Results: Seven IRGs (CCL13, IL1RN, FPR2, S100A8, CCL19, CXCL1, CXCL8) were identified as being overexpressed in male atherosclerosis. GO and KEGG analysis revealed that these IRGs are primarily enriched in inflammatory response pathways, cytokine signaling pathways, and cytokine- cytokine receptor interactions. Notably, when compared to females, there was a significant infiltration of immune cells in male specimens. Importantly, all seven IRGs demonstrated high diagnostic value in GSE28829 dataset. The use of animal samples supports our results.
Conclusion: This study demonstrates the effectiveness of seven IRGs and reveal sex differences in atherosclerosis. Notably, there is a significant presence of immune cells within the atherosclerotic plaque of men compared to women. These findings have potential implications for the development of personalized treatment approaches targeting gender-related atherosclerosis.

Keywords: atherosclerosis, immune related genes, sex related atherosclerosis, bioinformatics, immune infiltration

Introduction

Atherosclerosis is a cardiovascular disease caused by the accumulation of cells, cholesterol, and extracellular matrix, which thickens and hardens the arterial wall. An epidemiological survey1 showed that before the age of 75 years, the prevalence of atherosclerotic plaque accumulation in women is lower than that in men, and until the age of 75 years, the prevalence of atherosclerotic plaque in women is higher than that in women. Some studies2,3 have also shown that the total area of plaque accumulation is larger in men, and the incidence of ischemic events is higher as well. However, the reason for differences in atherosclerosis due to sex is still unknown. Some studies have explored sex differences in atherosclerosis to be associated with the levels of sex hormones,4 sex chromosomes5 and intestinal flora,6 and obtained preliminary results. However, no study has explored sex differences in atherosclerosis at the genetic level.

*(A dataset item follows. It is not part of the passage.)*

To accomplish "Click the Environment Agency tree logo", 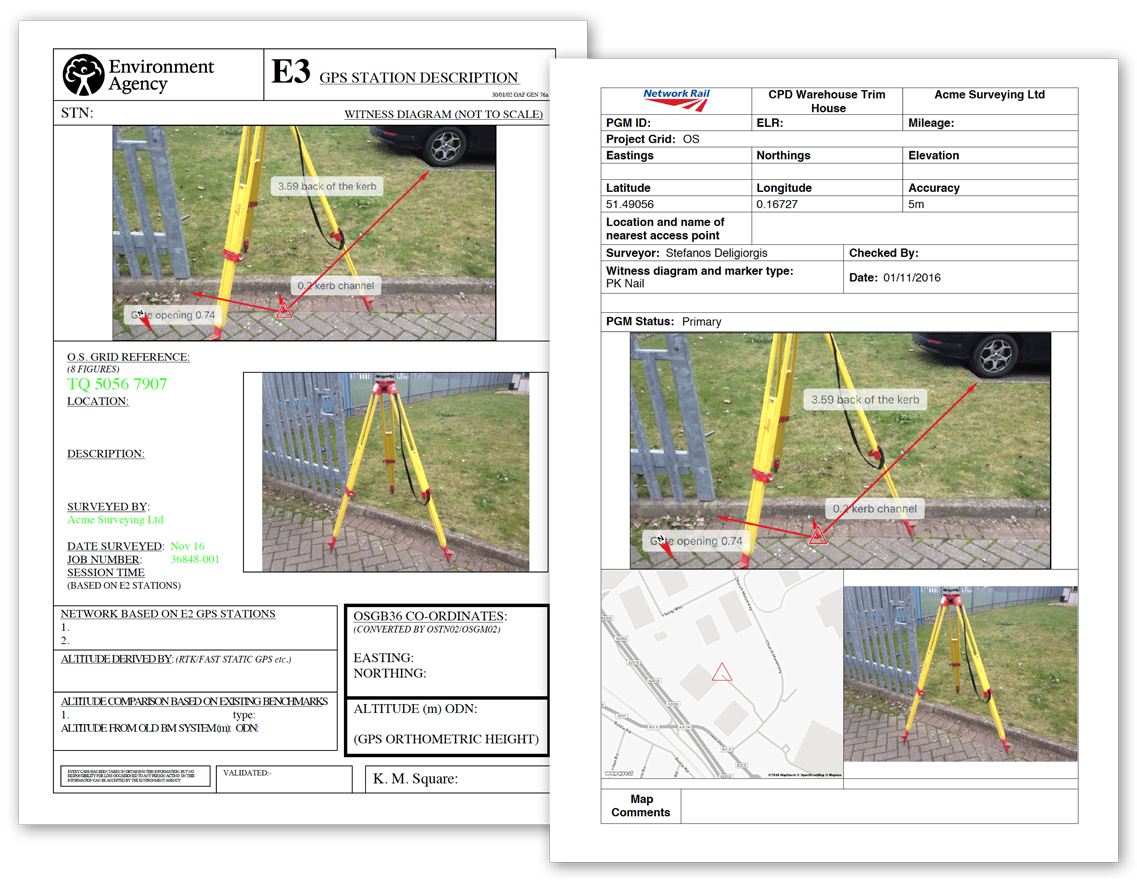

In recent years, the rapid development of microarray and high-throughput technologies has become an effective tool for revealing disease pathogenesis. Using this method, researchers have identified several biomarkers related to cardiovascular diseases. CXCR2, CCN4, DLL1, PLXND2, APLN, NRP2, CCL2, and ANGPTL2 have helped clarify the pathogenesis and progression of diabetic cardiomyopathy.7 CD68, PAM, and GFBP6 can be used as diagnostic markers to identify unstable atherosclerotic plaques effectively.8 TP53, MAPK1, STAT3, HMOX1, and PTGS2 can be used as iron death-related atherosclerosis genes.9 In this study, we first identified the differentially expressed genes between men and women with advanced atherosclerosis, then calculated the infiltration of immune cells in the plaque using the ssGSEA algorithm, and finally intersected with immune-related genes to obtain immune-related hub genes, which were verified in atherosclerosis mouse models.

Materials and Methods

Data Collection

We collected the mRNA expression profiles of 32 advanced atherosclerotic plaques and 32 early atherosclerotic plaques from the GEO database (GSE43292). The expression profiles of 16 atherosclerotic plaques were verified using the GSE28829 dataset. Probes were converted into gene symbols according to the annotation files. If multiple probes corresponded to the same gene, the average value of these probes was taken as the gene expression level.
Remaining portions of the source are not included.